What is asked:
Reproduce every one of the records below word for word, keeping each line in its original order.

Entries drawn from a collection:
——————————

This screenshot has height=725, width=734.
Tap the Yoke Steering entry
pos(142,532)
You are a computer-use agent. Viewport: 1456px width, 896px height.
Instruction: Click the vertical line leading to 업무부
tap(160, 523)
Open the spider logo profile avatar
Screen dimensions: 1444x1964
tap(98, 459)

——————————

Expected answer:
This screenshot has height=725, width=734.
Tap the Yoke Steering entry
pos(142,532)
You are a computer-use agent. Viewport: 1456px width, 896px height.
Instruction: Click the vertical line leading to 업무부
tap(160, 523)
Open the spider logo profile avatar
Screen dimensions: 1444x1964
tap(98, 459)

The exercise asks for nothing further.